Collected data
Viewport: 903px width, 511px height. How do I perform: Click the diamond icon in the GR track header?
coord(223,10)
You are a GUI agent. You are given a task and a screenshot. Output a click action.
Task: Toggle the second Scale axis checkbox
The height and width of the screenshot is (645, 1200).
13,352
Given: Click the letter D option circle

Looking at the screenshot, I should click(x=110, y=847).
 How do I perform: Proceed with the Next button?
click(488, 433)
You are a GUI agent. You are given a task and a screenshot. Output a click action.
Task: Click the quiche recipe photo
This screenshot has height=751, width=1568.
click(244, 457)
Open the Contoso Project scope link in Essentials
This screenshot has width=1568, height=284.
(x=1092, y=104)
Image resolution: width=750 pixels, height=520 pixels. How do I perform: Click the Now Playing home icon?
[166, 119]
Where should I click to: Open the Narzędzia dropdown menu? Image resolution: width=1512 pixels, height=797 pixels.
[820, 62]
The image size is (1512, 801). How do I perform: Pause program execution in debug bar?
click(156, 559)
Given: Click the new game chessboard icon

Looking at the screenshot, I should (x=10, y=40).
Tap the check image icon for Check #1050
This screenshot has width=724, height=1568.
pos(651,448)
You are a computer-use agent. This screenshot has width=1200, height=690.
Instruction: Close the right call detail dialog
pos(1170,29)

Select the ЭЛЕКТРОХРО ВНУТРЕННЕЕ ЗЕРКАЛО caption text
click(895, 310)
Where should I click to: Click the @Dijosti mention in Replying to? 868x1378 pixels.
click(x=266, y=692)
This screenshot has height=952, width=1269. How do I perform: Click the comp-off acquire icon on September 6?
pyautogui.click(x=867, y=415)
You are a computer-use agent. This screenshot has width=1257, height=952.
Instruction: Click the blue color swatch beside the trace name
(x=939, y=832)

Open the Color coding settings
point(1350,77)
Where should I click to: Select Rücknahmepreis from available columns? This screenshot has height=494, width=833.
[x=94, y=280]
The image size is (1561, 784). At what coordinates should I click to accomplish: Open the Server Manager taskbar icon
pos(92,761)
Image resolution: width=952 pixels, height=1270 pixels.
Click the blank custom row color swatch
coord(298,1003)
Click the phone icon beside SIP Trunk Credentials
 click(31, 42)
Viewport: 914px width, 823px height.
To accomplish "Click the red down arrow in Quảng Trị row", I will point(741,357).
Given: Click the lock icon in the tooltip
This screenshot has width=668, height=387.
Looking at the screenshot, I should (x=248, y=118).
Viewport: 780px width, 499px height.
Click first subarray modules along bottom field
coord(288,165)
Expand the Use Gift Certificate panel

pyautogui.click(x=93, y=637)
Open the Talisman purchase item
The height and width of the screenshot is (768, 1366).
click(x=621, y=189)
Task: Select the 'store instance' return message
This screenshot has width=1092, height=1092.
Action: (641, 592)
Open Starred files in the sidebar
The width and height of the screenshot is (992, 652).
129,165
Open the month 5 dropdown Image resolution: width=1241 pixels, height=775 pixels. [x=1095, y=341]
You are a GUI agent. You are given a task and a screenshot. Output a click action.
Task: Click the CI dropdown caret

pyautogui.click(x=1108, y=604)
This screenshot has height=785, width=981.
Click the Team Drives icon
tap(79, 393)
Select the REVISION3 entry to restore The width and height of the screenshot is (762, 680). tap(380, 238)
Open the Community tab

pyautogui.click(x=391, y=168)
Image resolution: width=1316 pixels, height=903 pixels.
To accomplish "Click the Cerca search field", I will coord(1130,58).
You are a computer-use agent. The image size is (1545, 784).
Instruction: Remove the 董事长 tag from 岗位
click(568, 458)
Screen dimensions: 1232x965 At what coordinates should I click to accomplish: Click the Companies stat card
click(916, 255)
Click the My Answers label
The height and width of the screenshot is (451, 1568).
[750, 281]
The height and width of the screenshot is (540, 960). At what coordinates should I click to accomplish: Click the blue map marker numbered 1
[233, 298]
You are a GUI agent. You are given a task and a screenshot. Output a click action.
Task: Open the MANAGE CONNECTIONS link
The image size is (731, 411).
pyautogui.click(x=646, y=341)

### YOUR INSTRUCTIONS
Please show every line above that includes the word "computer".

### RESPONSE
You are a computer-use agent. This screenshot has width=1200, height=690.
You are a computer-use agent. This screenshot has width=1257, height=952.
You are a computer-use agent. The image size is (1545, 784).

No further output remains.